Unutmayalım ki, kasıt olmadan ne iman ve ne de inkar olur. Ameller niyetlere göre olsa da, cehennemin yolları iyi niyet taşları ile döşelidir. Kasıt olmasa bile başkasına verdiğiniz zararlardan dolayı mes’ulsünüz.. Cehalet başlı başına büyük bir günahtır. Küfre en yakın yoldur.. Amel imandan bir cüz değildir, ancak amel imanla beslenir.. Sakın amel ve işlerine bakıp onları tekfir etmeyin. Onları ateş çukurunun kenarından çekmeye çalışın. Kalbinde hardal tanesi kadar iman olan için kurtuluş kapısı her zaman açıktır.. Affetmeyen affedilmeyecek. İman ettiği halde tekfir ettiğinizde, suçlamanız size geri döner.. İman etmeden cennete giremeyeceğiniz gibi, birbirinizi sevmeden iman etmiş sayılmayacaksınız. Okuyup durduğunuz kitabın ruhuna suikast etmeyin.. Hz. Ali (RA)'ı şehid edenler gibi olmayalım.

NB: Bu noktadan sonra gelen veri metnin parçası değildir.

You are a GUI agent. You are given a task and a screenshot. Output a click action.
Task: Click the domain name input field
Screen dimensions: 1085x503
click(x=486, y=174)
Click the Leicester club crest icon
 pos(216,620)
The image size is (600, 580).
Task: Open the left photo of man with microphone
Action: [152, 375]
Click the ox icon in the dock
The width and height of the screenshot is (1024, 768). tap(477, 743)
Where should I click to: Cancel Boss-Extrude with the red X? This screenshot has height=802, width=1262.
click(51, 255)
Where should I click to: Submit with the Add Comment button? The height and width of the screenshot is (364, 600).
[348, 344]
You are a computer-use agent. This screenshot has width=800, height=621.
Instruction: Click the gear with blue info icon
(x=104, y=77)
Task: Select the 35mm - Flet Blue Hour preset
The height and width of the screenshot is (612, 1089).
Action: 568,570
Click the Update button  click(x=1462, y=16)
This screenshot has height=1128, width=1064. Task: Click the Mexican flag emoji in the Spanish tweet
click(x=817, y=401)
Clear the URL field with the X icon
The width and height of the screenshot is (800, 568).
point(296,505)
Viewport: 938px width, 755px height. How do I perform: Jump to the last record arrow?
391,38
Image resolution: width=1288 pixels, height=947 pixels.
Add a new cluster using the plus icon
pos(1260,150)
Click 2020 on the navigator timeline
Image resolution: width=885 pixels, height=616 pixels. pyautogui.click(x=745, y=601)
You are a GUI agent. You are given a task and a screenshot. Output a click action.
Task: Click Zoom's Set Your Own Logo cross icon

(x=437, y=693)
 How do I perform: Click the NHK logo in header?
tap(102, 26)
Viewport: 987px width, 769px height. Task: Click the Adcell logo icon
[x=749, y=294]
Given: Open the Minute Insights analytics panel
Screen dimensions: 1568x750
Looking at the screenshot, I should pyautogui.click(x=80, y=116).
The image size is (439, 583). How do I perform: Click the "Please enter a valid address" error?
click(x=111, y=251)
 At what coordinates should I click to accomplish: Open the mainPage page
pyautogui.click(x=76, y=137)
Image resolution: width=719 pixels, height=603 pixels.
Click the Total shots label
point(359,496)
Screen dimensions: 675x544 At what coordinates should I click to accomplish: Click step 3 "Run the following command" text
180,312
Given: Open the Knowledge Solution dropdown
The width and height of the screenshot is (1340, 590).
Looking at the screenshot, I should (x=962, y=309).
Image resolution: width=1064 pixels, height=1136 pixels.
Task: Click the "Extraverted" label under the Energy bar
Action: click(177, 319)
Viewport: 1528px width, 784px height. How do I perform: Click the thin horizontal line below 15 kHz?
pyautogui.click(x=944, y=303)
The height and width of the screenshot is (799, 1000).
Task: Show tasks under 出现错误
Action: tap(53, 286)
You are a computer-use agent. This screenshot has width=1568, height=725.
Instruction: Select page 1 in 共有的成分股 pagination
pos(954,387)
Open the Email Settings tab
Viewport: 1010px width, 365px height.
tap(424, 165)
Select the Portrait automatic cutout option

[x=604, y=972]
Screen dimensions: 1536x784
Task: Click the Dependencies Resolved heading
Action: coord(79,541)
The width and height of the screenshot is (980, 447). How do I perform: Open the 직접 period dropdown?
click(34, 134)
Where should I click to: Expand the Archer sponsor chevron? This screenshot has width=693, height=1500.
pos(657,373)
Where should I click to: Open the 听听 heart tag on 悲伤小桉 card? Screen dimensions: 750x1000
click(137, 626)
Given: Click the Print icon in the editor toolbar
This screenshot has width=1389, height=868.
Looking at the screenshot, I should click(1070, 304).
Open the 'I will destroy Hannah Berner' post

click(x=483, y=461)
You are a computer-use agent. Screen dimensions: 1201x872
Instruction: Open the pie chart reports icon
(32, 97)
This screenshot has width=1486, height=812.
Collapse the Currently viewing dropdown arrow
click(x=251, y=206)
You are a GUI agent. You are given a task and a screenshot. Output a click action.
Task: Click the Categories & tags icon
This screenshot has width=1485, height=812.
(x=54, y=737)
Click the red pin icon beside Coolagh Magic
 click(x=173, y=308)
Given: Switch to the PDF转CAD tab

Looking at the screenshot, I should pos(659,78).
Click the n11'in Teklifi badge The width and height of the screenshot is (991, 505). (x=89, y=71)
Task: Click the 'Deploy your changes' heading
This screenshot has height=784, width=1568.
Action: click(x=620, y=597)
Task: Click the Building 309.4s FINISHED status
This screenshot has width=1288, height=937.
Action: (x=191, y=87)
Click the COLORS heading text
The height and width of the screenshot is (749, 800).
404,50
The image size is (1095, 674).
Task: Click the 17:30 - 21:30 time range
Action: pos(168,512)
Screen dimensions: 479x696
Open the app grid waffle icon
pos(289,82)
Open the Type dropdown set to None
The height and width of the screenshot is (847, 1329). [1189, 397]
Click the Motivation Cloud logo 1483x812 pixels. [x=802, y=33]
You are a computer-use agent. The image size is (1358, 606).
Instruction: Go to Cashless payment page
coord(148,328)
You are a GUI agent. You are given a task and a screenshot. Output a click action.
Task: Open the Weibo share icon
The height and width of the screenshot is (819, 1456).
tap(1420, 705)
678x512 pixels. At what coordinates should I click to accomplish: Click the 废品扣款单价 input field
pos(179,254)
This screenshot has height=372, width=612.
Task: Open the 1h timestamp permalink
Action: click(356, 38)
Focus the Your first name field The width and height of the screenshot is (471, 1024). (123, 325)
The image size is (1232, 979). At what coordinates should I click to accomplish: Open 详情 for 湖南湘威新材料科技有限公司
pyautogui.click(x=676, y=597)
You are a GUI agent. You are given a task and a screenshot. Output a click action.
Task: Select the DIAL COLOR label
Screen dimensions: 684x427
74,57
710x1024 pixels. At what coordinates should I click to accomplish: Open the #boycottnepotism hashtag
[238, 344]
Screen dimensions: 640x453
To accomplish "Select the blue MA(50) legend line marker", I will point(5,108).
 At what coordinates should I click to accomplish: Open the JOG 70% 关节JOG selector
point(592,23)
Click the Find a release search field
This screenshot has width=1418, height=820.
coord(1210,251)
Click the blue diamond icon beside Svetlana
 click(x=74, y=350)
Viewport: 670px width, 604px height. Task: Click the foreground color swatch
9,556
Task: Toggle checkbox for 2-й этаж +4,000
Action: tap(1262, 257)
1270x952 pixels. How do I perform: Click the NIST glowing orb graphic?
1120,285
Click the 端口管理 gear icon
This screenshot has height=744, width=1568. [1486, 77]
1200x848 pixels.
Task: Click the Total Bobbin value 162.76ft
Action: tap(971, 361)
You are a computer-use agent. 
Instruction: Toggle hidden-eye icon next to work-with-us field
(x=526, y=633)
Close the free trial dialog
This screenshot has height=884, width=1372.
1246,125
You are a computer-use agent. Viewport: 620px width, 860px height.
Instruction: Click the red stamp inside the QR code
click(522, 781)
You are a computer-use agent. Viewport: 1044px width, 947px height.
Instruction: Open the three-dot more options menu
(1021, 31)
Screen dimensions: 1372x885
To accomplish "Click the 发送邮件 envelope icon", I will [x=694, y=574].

İbadetin çok olanı değil, sürekli olanı makbuldür..
Akabe Vakfı ve Hilal Tv uzun soluklu bir yolculuğa çıktılar.. 1992’de başlayan İslâm'ın o ilk emri olan OKU’manın sonuna gelindi. 15 yıl süren büyük yolculuk dün İstanbul’da 525. dersle son buldu..
Aslında bu bir son değil, şimdi asıl büyük yolculuk yeni başlıyor.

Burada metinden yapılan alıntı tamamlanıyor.